Wolverine Stack
Protocol Guide
The Wolverine Stack combines BPC-157 and TB-500 in a single research protocol — targeting both local tissue repair (BPC-157 via the FAK-paxillin pathway) and systemic wound healing (TB-500 via actin regulation and angiogenesis). The complementary mechanisms make this one of the most studied stacks in peptide research.
What is Wolverine Stack?
BPC-157 and TB-500 complement each other through distinct, non-overlapping mechanisms. BPC-157 activates local signalling — FAK-paxillin for fibroblast migration, VEGFR2 for local angiogenesis, and direct gut cytoprotection. TB-500 acts systemically through actin sequestration, promoting cell migration and blood vessel formation throughout the body.

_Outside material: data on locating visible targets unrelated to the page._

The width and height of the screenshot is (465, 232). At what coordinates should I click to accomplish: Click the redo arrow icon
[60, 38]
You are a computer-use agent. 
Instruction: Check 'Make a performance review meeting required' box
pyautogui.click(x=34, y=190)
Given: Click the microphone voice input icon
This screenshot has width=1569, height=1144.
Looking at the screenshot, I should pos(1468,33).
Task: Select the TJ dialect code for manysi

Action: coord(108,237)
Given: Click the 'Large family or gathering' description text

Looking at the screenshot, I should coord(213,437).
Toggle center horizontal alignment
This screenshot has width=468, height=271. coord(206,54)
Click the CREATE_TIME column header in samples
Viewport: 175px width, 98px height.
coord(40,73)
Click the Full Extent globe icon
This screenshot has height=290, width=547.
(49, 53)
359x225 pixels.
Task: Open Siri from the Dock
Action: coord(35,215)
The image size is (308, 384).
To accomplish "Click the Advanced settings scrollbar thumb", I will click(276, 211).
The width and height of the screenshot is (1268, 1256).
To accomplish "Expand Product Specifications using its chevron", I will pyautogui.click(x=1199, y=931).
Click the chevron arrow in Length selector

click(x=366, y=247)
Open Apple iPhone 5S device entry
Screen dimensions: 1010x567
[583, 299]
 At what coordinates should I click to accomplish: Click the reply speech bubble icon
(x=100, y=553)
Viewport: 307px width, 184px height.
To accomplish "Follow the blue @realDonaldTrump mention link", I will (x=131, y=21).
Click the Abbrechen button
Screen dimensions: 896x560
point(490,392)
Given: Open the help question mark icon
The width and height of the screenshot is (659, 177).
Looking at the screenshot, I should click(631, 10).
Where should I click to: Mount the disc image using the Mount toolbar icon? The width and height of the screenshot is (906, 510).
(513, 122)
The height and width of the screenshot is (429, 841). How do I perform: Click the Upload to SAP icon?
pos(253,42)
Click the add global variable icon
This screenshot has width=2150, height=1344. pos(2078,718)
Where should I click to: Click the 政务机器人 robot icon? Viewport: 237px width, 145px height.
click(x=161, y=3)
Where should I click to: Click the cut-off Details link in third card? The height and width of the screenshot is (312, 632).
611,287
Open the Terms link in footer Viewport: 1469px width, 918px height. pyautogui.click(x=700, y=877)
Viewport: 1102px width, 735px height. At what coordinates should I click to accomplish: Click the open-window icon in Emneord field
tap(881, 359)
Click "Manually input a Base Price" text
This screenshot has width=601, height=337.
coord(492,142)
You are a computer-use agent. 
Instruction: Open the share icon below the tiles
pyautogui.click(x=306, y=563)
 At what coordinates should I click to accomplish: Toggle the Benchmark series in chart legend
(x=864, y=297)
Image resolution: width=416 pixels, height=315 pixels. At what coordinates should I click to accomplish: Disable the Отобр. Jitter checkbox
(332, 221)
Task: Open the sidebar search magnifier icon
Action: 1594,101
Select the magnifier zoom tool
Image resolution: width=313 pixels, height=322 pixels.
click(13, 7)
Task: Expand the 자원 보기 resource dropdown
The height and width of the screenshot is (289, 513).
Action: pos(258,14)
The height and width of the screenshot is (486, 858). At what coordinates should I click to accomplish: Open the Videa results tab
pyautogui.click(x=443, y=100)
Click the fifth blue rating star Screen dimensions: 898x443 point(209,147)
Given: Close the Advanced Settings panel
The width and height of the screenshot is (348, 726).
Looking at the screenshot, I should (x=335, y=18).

The rationale for combining them: BPC-157 provides targeted, localised activity at the injury site (especially effective when injected nearby), while TB-500's systemic reach can improve healing across multiple tissues simultaneously. Animal models suggest the combination may produce additive effects on tissue repair markers compared to either compound alone — human data remains limited.
Dosing Schedule
Parameters documented in published preclinical and clinical research.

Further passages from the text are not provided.